BEGIN Listed entries

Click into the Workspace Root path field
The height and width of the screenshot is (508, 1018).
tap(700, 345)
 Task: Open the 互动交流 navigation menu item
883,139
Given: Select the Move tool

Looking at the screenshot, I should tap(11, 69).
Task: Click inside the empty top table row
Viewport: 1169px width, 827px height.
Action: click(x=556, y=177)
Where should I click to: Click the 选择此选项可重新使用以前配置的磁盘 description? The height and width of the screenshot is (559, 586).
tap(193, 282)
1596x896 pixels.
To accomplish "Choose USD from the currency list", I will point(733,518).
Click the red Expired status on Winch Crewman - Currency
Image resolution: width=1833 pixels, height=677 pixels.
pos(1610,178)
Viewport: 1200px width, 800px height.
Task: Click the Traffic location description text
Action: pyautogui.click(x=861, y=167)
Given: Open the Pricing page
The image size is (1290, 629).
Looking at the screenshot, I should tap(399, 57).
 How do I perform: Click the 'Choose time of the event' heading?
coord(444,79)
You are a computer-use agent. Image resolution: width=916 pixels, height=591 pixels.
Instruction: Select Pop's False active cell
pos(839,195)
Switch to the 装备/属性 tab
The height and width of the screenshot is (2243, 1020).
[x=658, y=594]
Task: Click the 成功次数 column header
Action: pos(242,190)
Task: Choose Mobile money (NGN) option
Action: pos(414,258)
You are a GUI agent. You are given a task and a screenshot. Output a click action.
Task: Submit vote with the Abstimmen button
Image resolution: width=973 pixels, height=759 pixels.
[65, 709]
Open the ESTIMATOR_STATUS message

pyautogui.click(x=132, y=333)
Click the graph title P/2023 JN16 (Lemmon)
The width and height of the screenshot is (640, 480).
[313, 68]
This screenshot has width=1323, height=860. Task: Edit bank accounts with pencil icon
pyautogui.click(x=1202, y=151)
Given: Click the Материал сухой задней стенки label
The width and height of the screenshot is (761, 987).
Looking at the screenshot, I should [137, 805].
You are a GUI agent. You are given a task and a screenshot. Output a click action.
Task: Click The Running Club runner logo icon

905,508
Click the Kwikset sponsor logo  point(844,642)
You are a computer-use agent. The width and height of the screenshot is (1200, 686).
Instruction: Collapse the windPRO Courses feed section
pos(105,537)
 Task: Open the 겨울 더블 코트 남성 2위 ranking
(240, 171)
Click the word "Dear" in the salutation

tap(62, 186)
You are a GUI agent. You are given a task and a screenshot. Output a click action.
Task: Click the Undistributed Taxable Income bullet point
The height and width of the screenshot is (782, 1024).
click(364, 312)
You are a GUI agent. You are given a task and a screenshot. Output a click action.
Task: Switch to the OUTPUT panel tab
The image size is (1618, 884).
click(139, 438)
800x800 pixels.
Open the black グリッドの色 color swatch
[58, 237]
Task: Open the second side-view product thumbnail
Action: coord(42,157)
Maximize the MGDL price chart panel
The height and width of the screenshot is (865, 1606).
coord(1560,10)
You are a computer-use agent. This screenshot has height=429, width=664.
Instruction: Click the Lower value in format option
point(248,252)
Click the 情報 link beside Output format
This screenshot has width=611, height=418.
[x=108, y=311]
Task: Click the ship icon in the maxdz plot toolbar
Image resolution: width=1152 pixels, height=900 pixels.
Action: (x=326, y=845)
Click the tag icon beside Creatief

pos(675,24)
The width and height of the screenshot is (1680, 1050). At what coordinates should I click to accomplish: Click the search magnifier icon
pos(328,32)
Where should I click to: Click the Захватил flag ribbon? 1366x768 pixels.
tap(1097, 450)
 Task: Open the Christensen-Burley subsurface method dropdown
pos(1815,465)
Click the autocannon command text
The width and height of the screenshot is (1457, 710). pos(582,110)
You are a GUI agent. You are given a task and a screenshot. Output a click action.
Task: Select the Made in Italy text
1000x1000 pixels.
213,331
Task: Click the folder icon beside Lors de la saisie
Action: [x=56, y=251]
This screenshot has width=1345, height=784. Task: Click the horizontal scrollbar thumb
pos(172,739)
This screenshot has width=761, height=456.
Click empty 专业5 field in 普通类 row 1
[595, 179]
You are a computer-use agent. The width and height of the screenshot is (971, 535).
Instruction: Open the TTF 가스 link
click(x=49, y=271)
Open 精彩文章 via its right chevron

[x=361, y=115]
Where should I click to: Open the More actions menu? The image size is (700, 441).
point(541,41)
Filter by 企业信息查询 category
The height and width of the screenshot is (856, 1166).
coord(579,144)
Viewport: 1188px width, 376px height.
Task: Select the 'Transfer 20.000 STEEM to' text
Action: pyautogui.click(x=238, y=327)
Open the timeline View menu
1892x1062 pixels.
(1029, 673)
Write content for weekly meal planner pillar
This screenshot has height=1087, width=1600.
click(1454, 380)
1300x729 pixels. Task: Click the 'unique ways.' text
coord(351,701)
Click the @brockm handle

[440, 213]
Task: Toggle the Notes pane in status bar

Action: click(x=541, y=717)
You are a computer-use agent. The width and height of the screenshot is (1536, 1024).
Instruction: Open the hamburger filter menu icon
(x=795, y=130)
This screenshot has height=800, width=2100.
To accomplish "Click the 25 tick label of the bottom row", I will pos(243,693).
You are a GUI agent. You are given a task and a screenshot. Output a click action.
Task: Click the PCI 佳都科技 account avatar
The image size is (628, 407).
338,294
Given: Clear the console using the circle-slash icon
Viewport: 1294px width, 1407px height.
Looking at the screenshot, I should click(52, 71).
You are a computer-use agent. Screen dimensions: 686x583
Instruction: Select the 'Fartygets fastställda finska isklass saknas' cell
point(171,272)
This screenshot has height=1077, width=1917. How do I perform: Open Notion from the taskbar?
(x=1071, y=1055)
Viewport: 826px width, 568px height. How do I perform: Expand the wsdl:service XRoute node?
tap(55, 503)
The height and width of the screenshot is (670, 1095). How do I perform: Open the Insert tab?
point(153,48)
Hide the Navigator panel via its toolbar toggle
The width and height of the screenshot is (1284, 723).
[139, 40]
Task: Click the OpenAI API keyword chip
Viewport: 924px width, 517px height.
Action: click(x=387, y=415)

END Listed entries

Transcribe each line of the data above, unaltered, from the one where "How do I perform: Click" appears to the one where "Task: Submit vote with the Abstimmen button" appears, inclusive of both.

### Answer for this exercise
 How do I perform: Click the 'Choose time of the event' heading?
coord(444,79)
You are a computer-use agent. Image resolution: width=916 pixels, height=591 pixels.
Instruction: Select Pop's False active cell
pos(839,195)
Switch to the 装备/属性 tab
The height and width of the screenshot is (2243, 1020).
[x=658, y=594]
Task: Click the 成功次数 column header
Action: pos(242,190)
Task: Choose Mobile money (NGN) option
Action: pos(414,258)
You are a GUI agent. You are given a task and a screenshot. Output a click action.
Task: Submit vote with the Abstimmen button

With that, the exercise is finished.